4 Replies Latest reply on Nov 24, 2012 9:01 PM by AKLThailand

    ocrcheck shows “Logical corruption check failed”

    Linux-RAC-Admin
      Hi, I have a strange issue, that I am not sure how to recover from...

      In a random 'ocrcheck' we found the above 'logical corruption'. In the CRS_HOME/log/nodename/client/ I found the previous ocrcheck was done a month earlier and was successful. So, something in the last month caused a logical corruption. The cluster is functioning ok currently.

      So, I tried doing an ocrdump on some backups we have and I am receiving the following error -

      #ocrdump -backupfile backup00.ocr <<< any backup I try for the past month
      PROT-306: Failed to retrieve cluster registry data

      This error occurrs even on the backup file taken just prior to the successful ocrcheck from a month earlier. The log for this ocrdump shows -

      cat ocrdump_6494.log
      Oracle Database 11g CRS Release 11.1.0.7.0 - Production Copyright 1996, 2007 Oracle. All rights reserved.
      2010-08-18 12:57:17.024: [ OCRDUMP][2813008768]ocrdump starts...
      2010-08-18 12:57:17.038: [  OCROSD][2813008768]utread:3: Problem reading buffer 7473000 buflen 4096 retval 0 phy_offset 15982592 retry 0
      2010-08-18 12:57:17.038: [  OCROSD][2813008768]utread:4: Problem reading the buffer errno 2 errstring No such file or directory
      2010-08-18 12:57:17.038: [  OCRRAW][2813008768]gst: Dev/Page/Block [0/3870/3927] is CORRUPT (header)
      2010-08-18 12:57:17.039: [  OCRRAW][2813008768]rbkp:2: could not read the free list
      2010-08-18 12:57:17.039: [  OCRRAW][2813008768]gst:could not read fcl page 1
      2010-08-18 12:57:17.039: [  OCRRAW][2813008768]rbkp:2: could not read the free list
      2010-08-18 12:57:17.039: [  OCRRAW][2813008768]gst:could not read fcl page 2
      2010-08-18 12:57:17.039: [  OCRRAW][2813008768]fkce:2: problem reading the tnode 131072
      2010-08-18 12:57:17.039: [  OCRRAW][2813008768]propropen: Failed in finding key comp entry [26]
      2010-08-18 12:57:17.039: [ OCRDUMP][2813008768]Failed to open key handle for key name [SYSTEM] [PROC-26: Error while accessing the physical storage]
      2010-08-18 12:57:17.039: [ OCRDUMP][2813008768]Failure when trying to traverse ROOTKEY [SYSTEM]
      2010-08-18 12:57:17.039: [ OCRDUMP][2813008768]Exiting [status=success]...
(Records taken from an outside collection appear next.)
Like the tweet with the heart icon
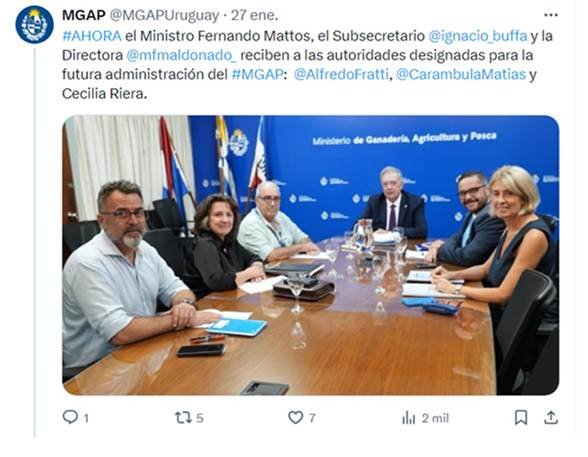 (296, 417)
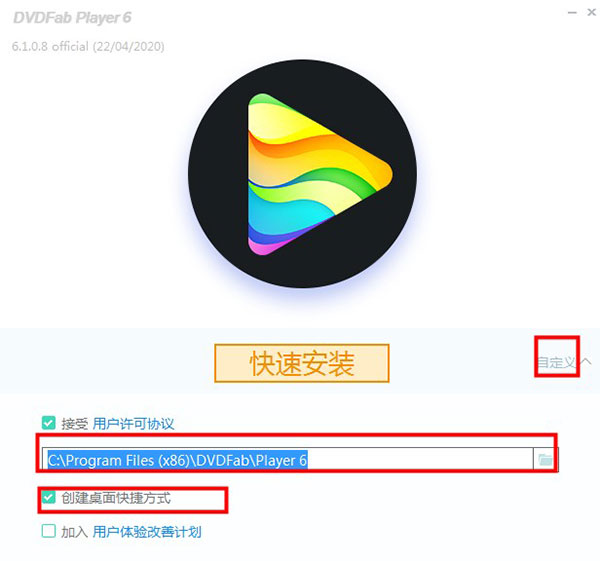Collapse custom options via 自定义 label
Viewport: 600px width, 561px height.
point(556,362)
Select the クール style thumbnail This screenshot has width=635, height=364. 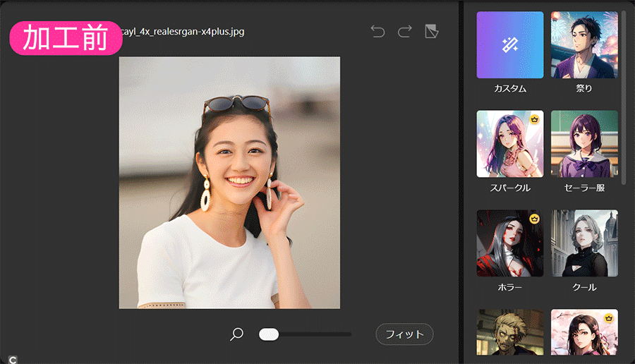(x=584, y=243)
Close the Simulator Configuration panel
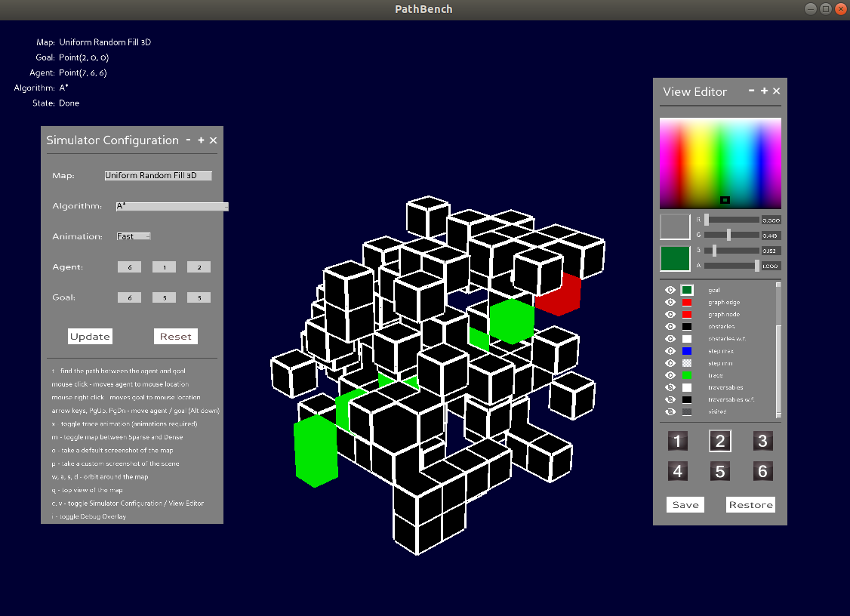This screenshot has height=616, width=850. (213, 140)
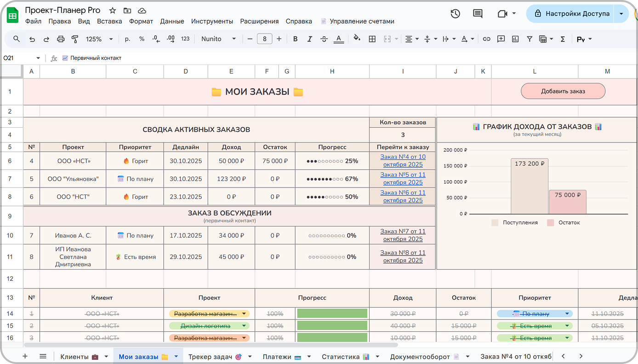Click the print icon in toolbar
This screenshot has width=638, height=364.
[61, 39]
      NOTE: an 'ocrdump' of the active ocr does work and creates the ocrdumpfile

      The corruption in the ocr seems to be two keynames pointing to the same block.

      Oracle Database 11g CRS Release 11.1.0.7.0 - Production Copyright 1996, 2007 Oracle. All rights reserved.
      2010-08-18 13:22:54.095: [OCRCHECK][285084544]ocrcheck starts...
      2010-08-18 13:22:55.447: [OCRCHECK][285084544]protchcheck: OCR status : total = [262120], used = [15496], avail = [246624]

      2010-08-18 13:22:55.545: [OCRCHECK][285084544]LOGICAL CORRUPTION: current_keyname [SYSTEM.css.diskfile2], and keyname [SYSTEM.css.diskfile1.FILENAME] point to same block_number [3928]
      2010-08-18 13:22:55.732: [OCRCHECK][285084544]LOGICAL CORRUPTION: current_keyname [SYSTEM.OCR.MANUALBACKUP.ITEMS.0], and keyname [SYSTEM.css.diskfile1] point to same block_number [3927]
      2010-08-18 13:23:03.159: [OCRCHECK][285084544]Exiting [status=success]...


      Since one of the keynames refers to the votedisk, that is not appearing correctly on a query -

      crsctl query css votedisk
      0. 0 /oracrsfiles/voting_disk_01
      1. 0
      2. 0 backup_20100818_103455.ocr <<<<this value changes if I issue a command that writes something to the ocr, in this case a manual backup.


      My DBA is opening an SR, but I am wondering if I can use 'ocrconfig -restore' if the backupfile I want to use cannot be 'ocrdump'd?

      Also, is anyone familiar with the 'ocrconfig -repair' as a possible solution?

      Although this is a developement cluster (two nodes) rebuilding would be a disaster ;)

      Any help or thoughts would be much appreciated!